**WHAT IS EXPECTED**
Write out the material below exactly, beginning at the line that contains "Open the sliders" and ending with its last line, both ends included; write nothing else.

* * * * *

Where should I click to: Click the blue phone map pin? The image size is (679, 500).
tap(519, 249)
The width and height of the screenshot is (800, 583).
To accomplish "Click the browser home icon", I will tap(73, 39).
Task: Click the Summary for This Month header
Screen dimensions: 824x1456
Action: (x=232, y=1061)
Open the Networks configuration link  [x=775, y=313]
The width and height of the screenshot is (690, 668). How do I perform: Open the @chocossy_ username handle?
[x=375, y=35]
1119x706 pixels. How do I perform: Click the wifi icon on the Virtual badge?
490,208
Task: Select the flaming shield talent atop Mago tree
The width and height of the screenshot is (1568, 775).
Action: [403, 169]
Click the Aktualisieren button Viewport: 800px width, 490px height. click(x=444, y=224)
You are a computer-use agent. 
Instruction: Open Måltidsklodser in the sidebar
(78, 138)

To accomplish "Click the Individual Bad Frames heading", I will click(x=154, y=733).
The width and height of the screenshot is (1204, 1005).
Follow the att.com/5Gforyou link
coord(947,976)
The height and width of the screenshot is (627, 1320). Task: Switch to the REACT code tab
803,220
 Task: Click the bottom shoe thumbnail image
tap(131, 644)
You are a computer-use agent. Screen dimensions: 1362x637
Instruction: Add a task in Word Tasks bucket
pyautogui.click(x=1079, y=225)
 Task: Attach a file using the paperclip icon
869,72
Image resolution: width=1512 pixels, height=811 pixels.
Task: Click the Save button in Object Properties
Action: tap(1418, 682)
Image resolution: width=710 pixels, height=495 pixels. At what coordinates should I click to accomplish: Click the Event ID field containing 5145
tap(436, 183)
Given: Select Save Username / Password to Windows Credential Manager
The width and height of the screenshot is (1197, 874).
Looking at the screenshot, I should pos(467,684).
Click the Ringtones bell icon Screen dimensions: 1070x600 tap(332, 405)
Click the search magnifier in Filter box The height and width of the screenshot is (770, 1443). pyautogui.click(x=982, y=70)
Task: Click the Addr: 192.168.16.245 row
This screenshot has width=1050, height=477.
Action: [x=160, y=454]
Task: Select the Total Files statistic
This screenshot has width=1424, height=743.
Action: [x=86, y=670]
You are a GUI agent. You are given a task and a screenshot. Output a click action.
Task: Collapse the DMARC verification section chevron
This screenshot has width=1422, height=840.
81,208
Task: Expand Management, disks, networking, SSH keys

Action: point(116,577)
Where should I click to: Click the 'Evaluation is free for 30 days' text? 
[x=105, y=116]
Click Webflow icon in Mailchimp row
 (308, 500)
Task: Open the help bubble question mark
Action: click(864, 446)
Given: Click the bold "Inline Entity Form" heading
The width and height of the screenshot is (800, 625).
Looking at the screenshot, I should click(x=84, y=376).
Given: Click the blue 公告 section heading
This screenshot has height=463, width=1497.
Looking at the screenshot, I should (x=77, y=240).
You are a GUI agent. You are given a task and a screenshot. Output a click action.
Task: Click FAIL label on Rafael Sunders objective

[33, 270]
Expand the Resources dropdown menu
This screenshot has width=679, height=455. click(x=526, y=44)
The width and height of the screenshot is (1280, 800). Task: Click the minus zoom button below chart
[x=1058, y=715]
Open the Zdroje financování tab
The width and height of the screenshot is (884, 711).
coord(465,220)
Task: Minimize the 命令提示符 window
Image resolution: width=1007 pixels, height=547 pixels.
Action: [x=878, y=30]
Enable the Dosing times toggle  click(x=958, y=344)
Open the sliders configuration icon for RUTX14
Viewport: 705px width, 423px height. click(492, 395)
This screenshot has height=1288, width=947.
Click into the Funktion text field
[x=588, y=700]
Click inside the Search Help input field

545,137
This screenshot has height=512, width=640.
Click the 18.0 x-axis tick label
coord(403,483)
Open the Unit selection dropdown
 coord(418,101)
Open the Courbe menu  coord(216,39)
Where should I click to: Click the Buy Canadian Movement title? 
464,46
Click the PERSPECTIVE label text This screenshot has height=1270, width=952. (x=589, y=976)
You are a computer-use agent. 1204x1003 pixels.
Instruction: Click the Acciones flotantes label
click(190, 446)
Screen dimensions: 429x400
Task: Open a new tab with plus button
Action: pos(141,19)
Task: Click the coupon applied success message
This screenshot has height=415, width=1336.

* * * * *

**RESPONSE**
Open the sliders configuration icon for RUTX14
Viewport: 705px width, 423px height. click(492, 395)
This screenshot has height=1288, width=947.
Click into the Funktion text field
[x=588, y=700]
Click inside the Search Help input field

545,137
This screenshot has height=512, width=640.
Click the 18.0 x-axis tick label
coord(403,483)
Open the Unit selection dropdown
 coord(418,101)
Open the Courbe menu  coord(216,39)
Where should I click to: Click the Buy Canadian Movement title? 
464,46
Click the PERSPECTIVE label text This screenshot has height=1270, width=952. (x=589, y=976)
You are a computer-use agent. 1204x1003 pixels.
Instruction: Click the Acciones flotantes label
click(190, 446)
Screen dimensions: 429x400
Task: Open a new tab with plus button
Action: pos(141,19)
Task: Click the coupon applied success message
This screenshot has height=415, width=1336.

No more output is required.